Леддерхозе останавливается.

– Громы небесные! – говорит Валентин. – Ну, ты и вырядился.

Со знанием дела он ощупывает Артуров галстук – роскошный, вискозный, с лиловым рисунком.

– Ничего, дела налаживаются, – польщенно улыбается Леддерхозе. Он торопится.

– А кнейч-то какой, – не перестает удивляться Валентин, рассматривая арбуз.

Леддерхозе неймется уйти. Он хлопает по папке.

– Дела, дела…

– Что твоя табачная лавка? – спрашиваю я.

– Куда она денется, – отвечает он, – но теперь я торгую только оптом. Вы можете порекомендовать конторское помещение? Плачу любую цену.

– Помещение порекомендовать не можем, – говорит Валентин, – так далеко мы еще не продвинулись. Как жена?

– А что? – сдержанно уточняет Леддерхозе.

– Ну, ты в траншеях все жаловался. Мол, она для тебя слишком худая, а ты вроде предпочитаешь крепеньких.

Артур качает головой.

– Не помню.

Он исчезает. Валентин смеется.

– Как люди меняются, Эрнст, да? В траншеях он только и делал, что скулил, а теперь глянь какой шустрый. Каких только сальностей не говорил! А нынче и слышать об этом не хочет.

– А у него-то, кажется, все складывается неплохо, – задумчиво говорю я.

* * *

Мы бредем дальше. Колышется туман. С ним играет Вольф. Наплывают и уплывают лица. Вдруг в молочном свете я вижу блестящую красную шляпку лаковой кожи, а под ней нежно тронутые влагой черты, отчего глаза сверкают еще ярче.

Я останавливаюсь. Сильно бьется сердце. Это Адель.
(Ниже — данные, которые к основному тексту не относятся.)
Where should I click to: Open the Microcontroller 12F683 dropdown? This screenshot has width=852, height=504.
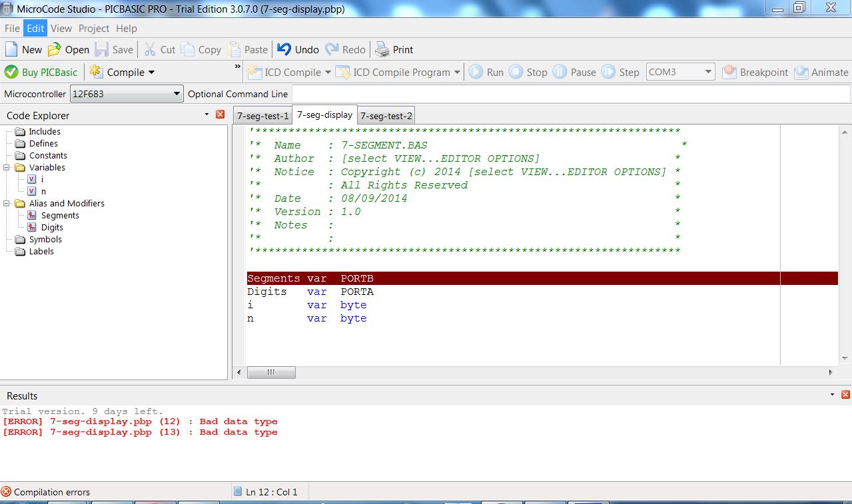[177, 94]
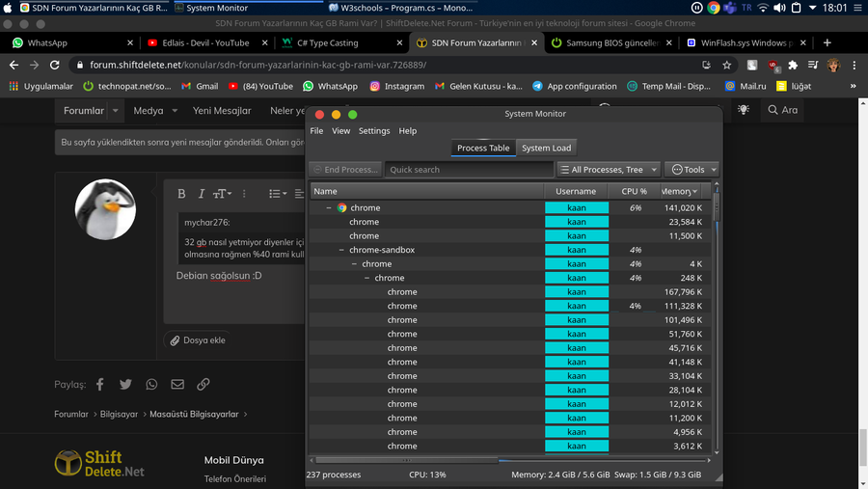Viewport: 868px width, 489px height.
Task: Share the thread via email envelope icon
Action: [177, 384]
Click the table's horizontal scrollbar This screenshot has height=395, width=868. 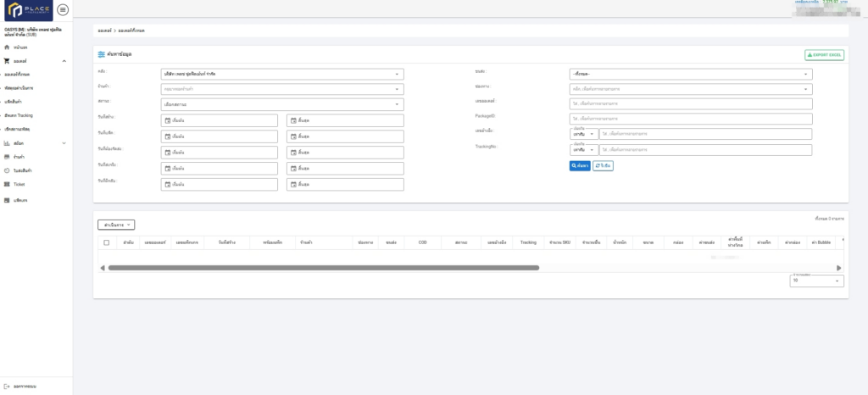pyautogui.click(x=323, y=268)
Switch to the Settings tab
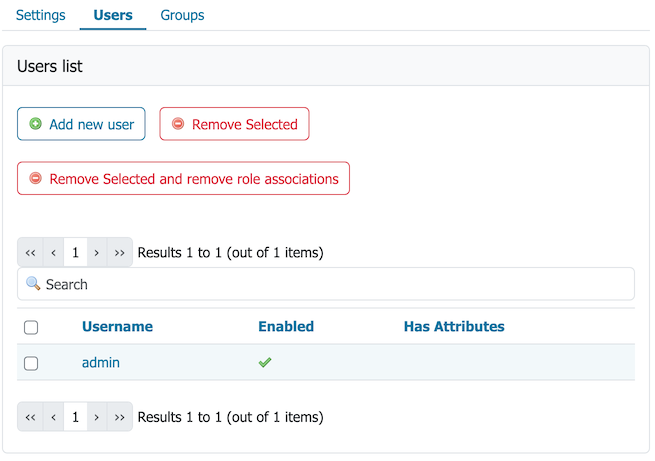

Тут же накатывают воспоминания, как в шестнадцать лет мы прятались в полутьме у дверей спортивного зала, ждали девчонок в белых свитерах, бежали за ними по улицам, догоняли и, тяжело дыша, молча загораживали им дорогу. Мы смотрели на них во все глаза, в конце концов они вырывались, и погоня продолжалась. А завидев их где-нибудь вечером, тащились за ними в нескольких шагах, робея заговорить, и только когда они заходили в дом, мы, собравшись с духом, кричали «Пока!» и удирали…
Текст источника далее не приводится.